Collected data:
----------
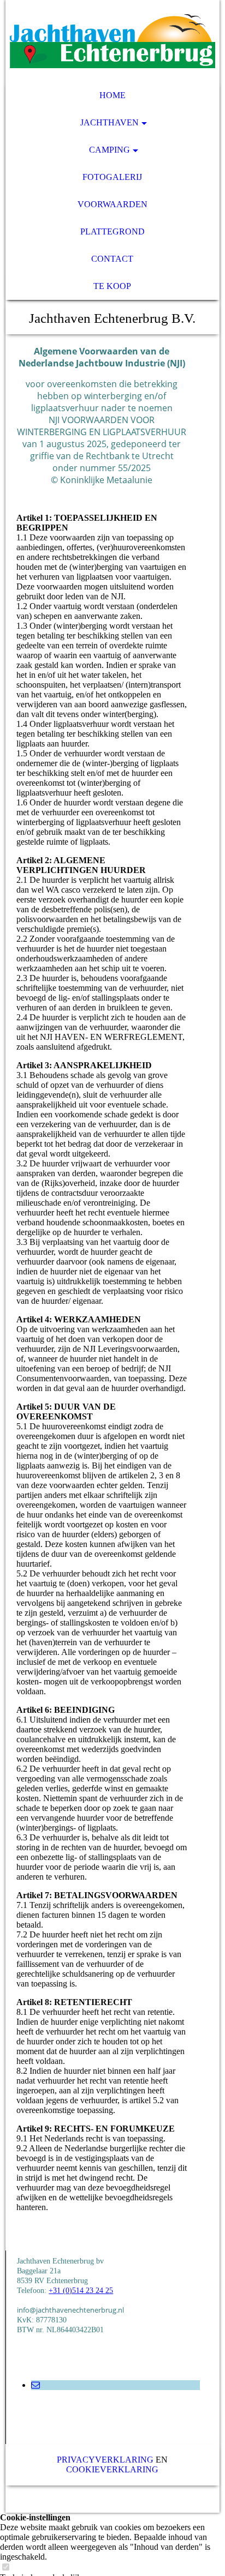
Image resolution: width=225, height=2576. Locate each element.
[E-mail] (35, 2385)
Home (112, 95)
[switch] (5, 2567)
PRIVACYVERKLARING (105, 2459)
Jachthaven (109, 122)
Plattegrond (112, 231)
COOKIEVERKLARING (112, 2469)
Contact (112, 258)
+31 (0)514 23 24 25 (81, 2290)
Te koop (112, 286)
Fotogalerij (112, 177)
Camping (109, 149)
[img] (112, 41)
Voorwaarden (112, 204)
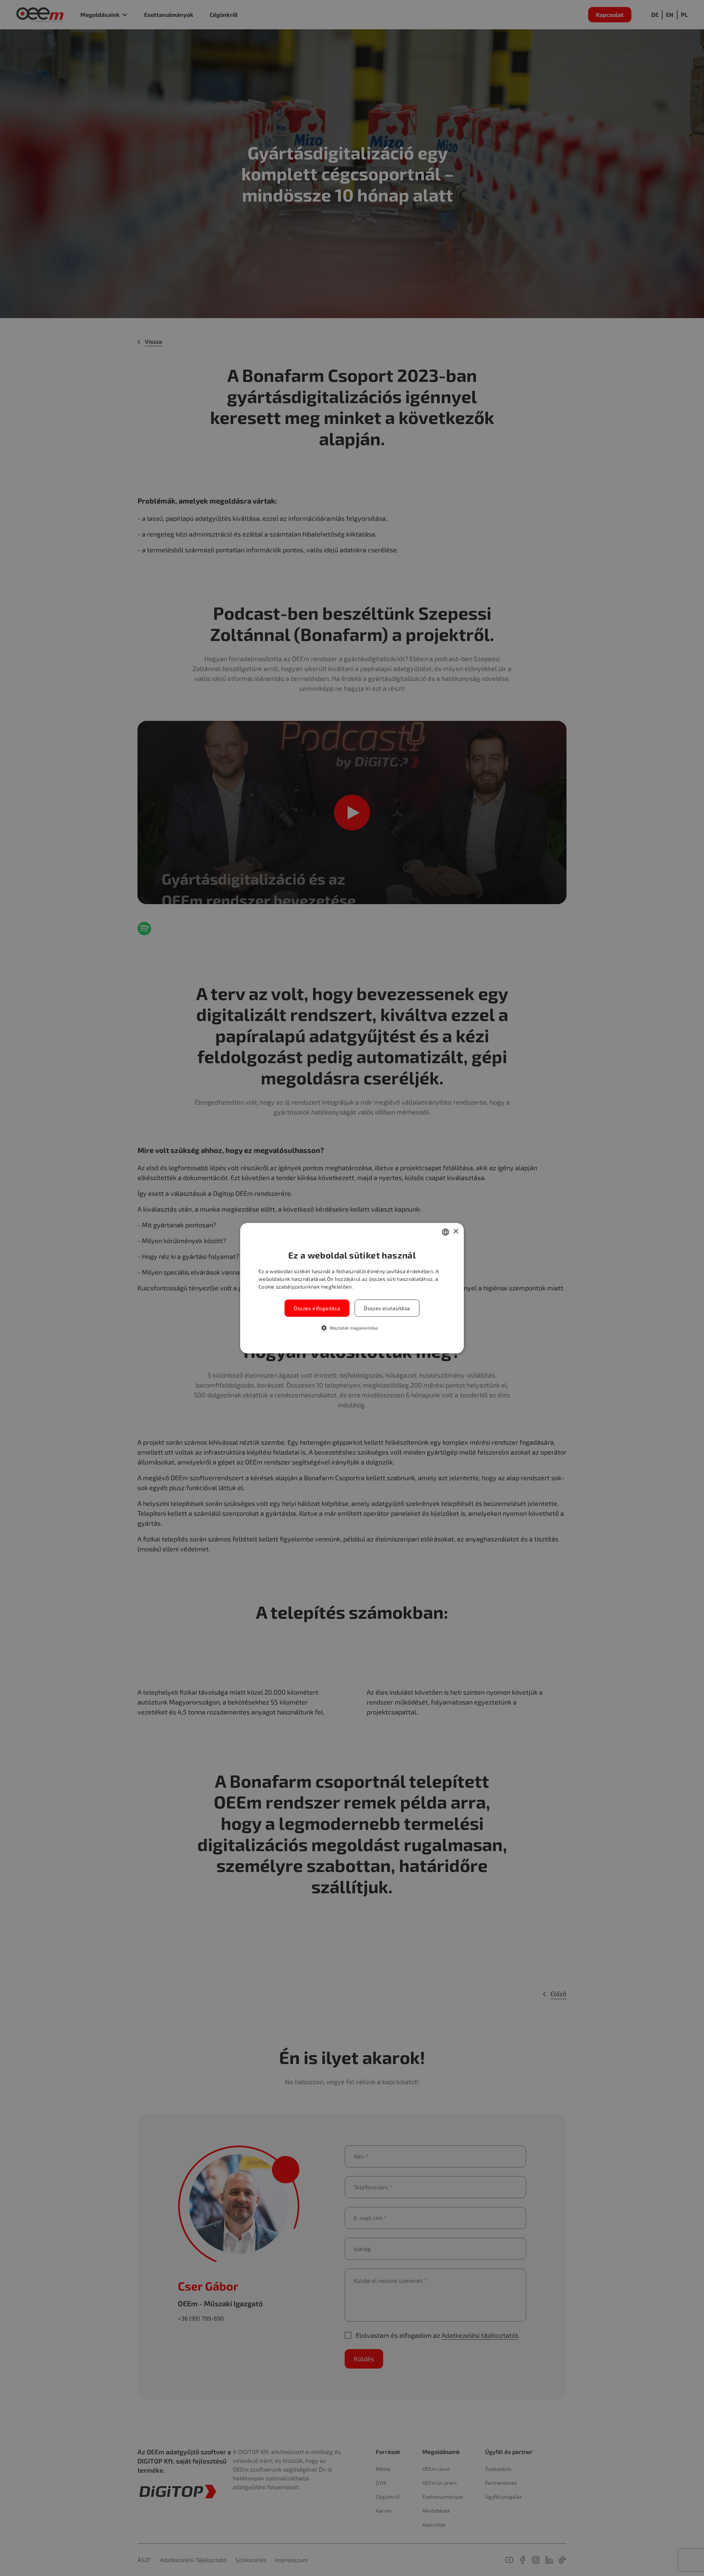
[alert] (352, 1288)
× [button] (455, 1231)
----------
Task to complete: Each line above is to be transcribed exactly, though its pictures are not.

Exercise solution:
Image resolution: width=225, height=2576. Locate each element.
[E-mail] (35, 2385)
Home (112, 95)
[switch] (5, 2567)
PRIVACYVERKLARING (105, 2459)
Jachthaven (109, 122)
Plattegrond (112, 231)
COOKIEVERKLARING (112, 2469)
Contact (112, 258)
+31 (0)514 23 24 25 (81, 2290)
Te koop (112, 286)
Fotogalerij (112, 177)
Camping (109, 149)
[img] (112, 41)
Voorwaarden (112, 204)
[alert] (352, 1288)
× [button] (455, 1231)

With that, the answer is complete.